A sinusoidal wave that has no DC offset will have an instantanous amplitude that will spend half the time positive and and half negative. So to get the full extent of the variations in the wave, you will want to at least sample twice per period to see the min and max extent of the wave amplitude. Sampling less than that risks missing those extremum, and in that case the sampled points won't show you the true period of the wave you are sampling.
For instance, let's say you have a wave with frequency $f=100$Hz.

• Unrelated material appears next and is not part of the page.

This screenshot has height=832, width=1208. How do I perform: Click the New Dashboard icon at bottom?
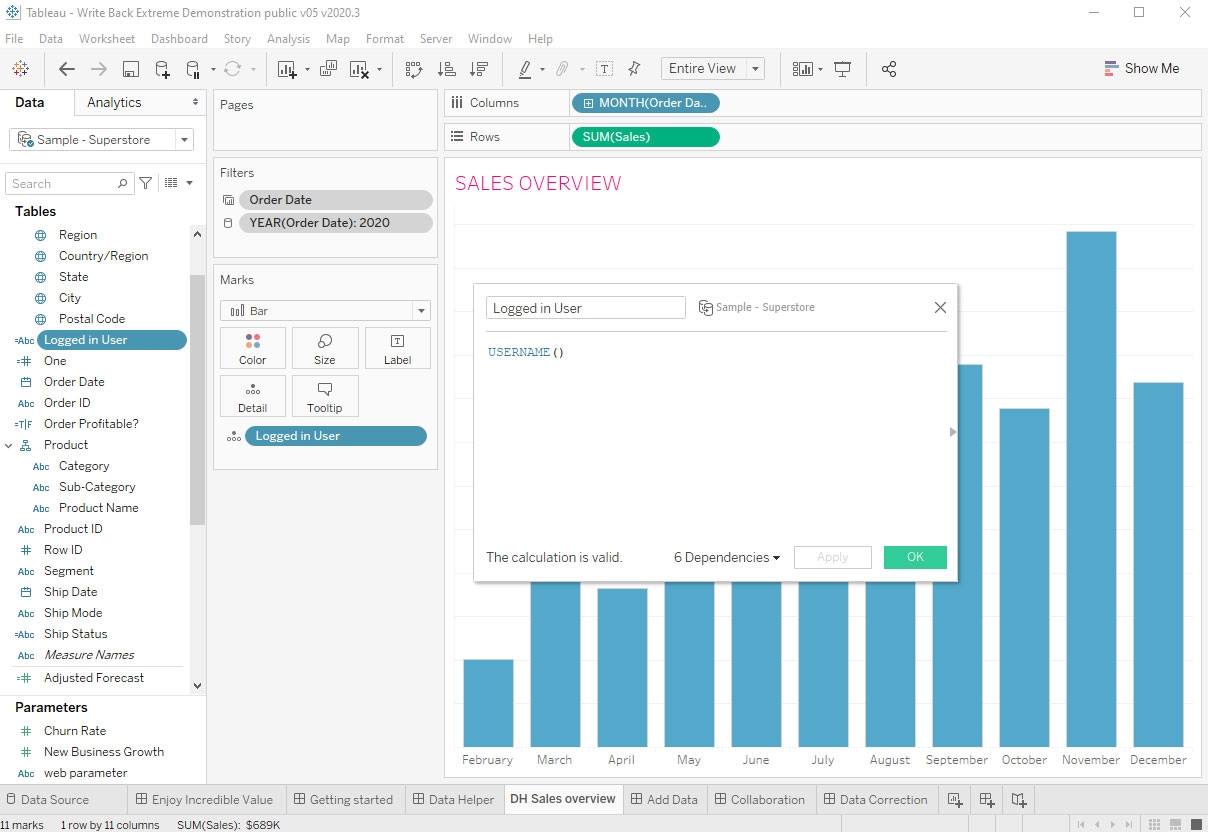987,800
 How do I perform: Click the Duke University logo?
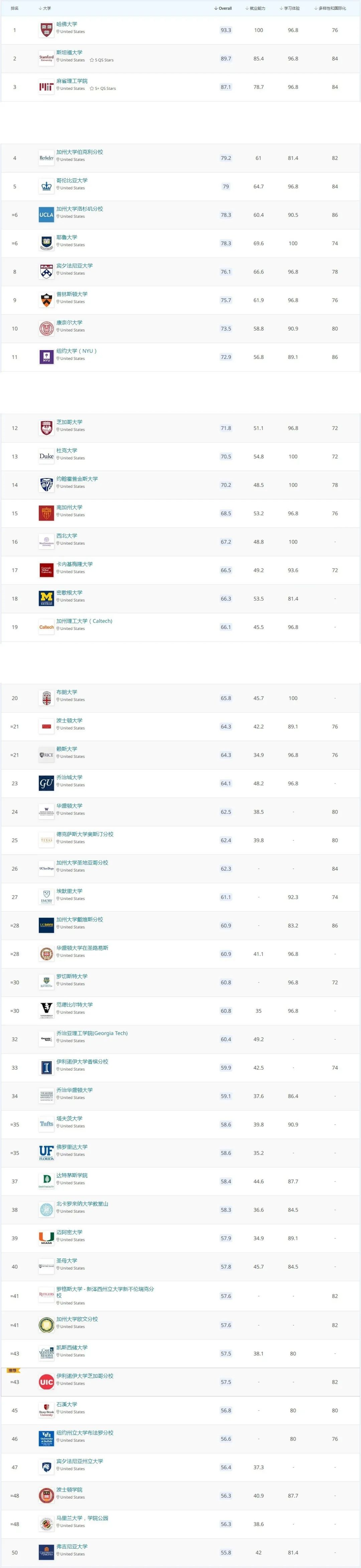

It will have a period $T=1/f=10$ms. To sample the wave and see all the highs and lows, let's say you sample with a sampling period $T_s=1ms$, which means you will take 10 samples per period of the wave.
You increase the sampling period and still see the extremum, but if the sample period becomes more than half the wave period, you will miss an extremum. For instance in this case, the sample period is $\frac{3}{4}$ of the wave period:
To get an idea of what the aliasing frequency would be, let's first define $\delta f$ as the difference between the sampling frequency $f_s$ and the wave frequency $f$: $$\delta f \equiv f_s - f\label{df}$$ We have chosen a sampling frequency that is greater than the wave frequency, but not greater than $2f$ which would satisfy $\ref{nyquist}$. So $\delta f>0$.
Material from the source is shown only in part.